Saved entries
━━━━━━━━━━━━━━━━━━━━━━━━━━━━━━
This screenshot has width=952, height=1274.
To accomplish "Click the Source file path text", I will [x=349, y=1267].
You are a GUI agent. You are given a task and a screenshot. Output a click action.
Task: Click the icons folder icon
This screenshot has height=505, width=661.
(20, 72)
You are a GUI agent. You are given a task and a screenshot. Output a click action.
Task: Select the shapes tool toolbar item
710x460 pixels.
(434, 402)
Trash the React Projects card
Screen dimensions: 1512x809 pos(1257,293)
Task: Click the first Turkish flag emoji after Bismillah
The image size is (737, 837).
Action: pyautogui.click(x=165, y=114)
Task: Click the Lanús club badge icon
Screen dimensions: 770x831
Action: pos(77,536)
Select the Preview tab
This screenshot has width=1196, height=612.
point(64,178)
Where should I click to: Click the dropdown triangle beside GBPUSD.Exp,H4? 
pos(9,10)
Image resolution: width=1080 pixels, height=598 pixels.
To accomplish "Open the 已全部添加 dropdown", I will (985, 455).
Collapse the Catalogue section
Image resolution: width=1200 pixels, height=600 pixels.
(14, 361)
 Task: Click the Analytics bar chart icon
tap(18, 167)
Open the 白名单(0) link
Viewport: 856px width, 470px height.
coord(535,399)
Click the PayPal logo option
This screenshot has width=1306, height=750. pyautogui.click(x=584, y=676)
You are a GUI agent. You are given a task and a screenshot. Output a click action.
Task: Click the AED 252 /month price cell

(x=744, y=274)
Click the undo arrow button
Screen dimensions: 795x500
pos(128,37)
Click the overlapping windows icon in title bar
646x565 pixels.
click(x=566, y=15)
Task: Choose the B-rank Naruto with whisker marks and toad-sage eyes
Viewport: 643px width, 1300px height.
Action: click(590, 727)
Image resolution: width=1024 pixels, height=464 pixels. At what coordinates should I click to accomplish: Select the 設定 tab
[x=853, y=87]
━━━━━━━━━━━━━━━━━━━━━━━━━━━━━━
→ WHAT THIS TASK INVOLVES
Please retype the data above exactly, including every line.

→ RESPONSE TO THIS TASK
This screenshot has width=952, height=1274.
To accomplish "Click the Source file path text", I will [x=349, y=1267].
You are a GUI agent. You are given a task and a screenshot. Output a click action.
Task: Click the icons folder icon
This screenshot has height=505, width=661.
(20, 72)
You are a GUI agent. You are given a task and a screenshot. Output a click action.
Task: Select the shapes tool toolbar item
710x460 pixels.
(434, 402)
Trash the React Projects card
Screen dimensions: 1512x809 pos(1257,293)
Task: Click the first Turkish flag emoji after Bismillah
The image size is (737, 837).
Action: pyautogui.click(x=165, y=114)
Task: Click the Lanús club badge icon
Screen dimensions: 770x831
Action: pos(77,536)
Select the Preview tab
This screenshot has width=1196, height=612.
point(64,178)
Where should I click to: Click the dropdown triangle beside GBPUSD.Exp,H4? 
pos(9,10)
Image resolution: width=1080 pixels, height=598 pixels.
To accomplish "Open the 已全部添加 dropdown", I will (985, 455).
Collapse the Catalogue section
Image resolution: width=1200 pixels, height=600 pixels.
(14, 361)
 Task: Click the Analytics bar chart icon
tap(18, 167)
Open the 白名单(0) link
Viewport: 856px width, 470px height.
coord(535,399)
Click the PayPal logo option
This screenshot has width=1306, height=750. pyautogui.click(x=584, y=676)
You are a GUI agent. You are given a task and a screenshot. Output a click action.
Task: Click the AED 252 /month price cell

(x=744, y=274)
Click the undo arrow button
Screen dimensions: 795x500
pos(128,37)
Click the overlapping windows icon in title bar
646x565 pixels.
click(x=566, y=15)
Task: Choose the B-rank Naruto with whisker marks and toad-sage eyes
Viewport: 643px width, 1300px height.
Action: click(590, 727)
Image resolution: width=1024 pixels, height=464 pixels. At what coordinates should I click to accomplish: Select the 設定 tab
[x=853, y=87]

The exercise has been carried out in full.